--- START ---
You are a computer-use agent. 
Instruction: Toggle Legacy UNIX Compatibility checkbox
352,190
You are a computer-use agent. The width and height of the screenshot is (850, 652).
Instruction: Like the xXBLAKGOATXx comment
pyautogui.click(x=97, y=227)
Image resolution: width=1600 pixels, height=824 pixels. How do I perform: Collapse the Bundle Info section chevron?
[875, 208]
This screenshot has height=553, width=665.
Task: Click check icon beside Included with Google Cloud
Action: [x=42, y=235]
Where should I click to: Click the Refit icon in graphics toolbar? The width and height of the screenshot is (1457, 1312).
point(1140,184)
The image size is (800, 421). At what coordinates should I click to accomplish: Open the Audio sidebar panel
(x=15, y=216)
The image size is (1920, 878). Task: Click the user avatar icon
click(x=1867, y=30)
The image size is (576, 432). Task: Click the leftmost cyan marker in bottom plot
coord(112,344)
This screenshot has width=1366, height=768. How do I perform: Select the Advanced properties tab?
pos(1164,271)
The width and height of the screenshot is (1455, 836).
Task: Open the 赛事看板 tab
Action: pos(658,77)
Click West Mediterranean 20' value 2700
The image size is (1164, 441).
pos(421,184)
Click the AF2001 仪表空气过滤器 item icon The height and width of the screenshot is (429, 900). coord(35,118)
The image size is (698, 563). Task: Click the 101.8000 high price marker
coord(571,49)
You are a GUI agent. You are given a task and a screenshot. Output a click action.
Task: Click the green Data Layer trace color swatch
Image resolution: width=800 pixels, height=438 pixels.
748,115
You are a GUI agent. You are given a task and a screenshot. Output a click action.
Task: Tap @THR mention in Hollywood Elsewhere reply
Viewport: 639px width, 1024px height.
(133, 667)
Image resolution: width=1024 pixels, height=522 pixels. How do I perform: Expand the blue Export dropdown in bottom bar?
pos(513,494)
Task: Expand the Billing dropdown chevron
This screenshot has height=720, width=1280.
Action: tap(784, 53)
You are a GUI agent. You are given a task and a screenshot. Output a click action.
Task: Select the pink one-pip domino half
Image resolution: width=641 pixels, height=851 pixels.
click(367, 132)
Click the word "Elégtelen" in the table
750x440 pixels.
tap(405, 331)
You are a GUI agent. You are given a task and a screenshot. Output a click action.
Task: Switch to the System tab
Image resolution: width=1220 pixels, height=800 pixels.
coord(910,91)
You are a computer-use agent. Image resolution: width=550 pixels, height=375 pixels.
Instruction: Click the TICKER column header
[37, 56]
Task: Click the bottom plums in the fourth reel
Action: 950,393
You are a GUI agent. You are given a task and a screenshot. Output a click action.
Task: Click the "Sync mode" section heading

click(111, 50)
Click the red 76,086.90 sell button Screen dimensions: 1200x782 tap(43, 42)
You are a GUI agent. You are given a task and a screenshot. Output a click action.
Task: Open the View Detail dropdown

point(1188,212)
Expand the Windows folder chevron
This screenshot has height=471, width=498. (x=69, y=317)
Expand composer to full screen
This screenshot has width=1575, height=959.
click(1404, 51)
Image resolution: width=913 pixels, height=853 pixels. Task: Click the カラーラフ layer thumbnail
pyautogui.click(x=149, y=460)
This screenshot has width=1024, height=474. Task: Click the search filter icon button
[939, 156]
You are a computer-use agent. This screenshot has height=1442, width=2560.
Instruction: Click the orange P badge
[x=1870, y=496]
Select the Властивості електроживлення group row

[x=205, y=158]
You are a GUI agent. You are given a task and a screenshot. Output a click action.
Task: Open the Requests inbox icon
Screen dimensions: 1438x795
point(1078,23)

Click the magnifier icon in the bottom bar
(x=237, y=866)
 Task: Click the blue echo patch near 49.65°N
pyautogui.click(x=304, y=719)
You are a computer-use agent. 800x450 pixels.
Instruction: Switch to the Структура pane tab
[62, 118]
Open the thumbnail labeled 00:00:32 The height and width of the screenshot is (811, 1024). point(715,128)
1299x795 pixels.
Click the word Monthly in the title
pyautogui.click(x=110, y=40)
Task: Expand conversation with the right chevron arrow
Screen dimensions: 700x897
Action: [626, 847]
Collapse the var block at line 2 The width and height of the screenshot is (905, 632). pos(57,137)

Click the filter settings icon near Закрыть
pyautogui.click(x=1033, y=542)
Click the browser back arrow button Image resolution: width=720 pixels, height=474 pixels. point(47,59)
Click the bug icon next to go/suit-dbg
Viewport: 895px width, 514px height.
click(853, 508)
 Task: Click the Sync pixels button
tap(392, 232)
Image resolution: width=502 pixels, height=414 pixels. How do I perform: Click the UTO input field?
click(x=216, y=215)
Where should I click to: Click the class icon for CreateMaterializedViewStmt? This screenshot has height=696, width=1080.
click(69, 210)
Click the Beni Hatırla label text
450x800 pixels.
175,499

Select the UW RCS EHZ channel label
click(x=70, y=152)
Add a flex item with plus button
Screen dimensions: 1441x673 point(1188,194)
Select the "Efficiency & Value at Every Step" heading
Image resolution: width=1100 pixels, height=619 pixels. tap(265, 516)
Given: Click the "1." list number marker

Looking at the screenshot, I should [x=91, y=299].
--- END ---
**What is expected**
Each line of the data in which the string "arrow" appears needs to be copied.

**Task solution**
Task: Expand conversation with the right chevron arrow
Click the browser back arrow button Image resolution: width=720 pixels, height=474 pixels. point(47,59)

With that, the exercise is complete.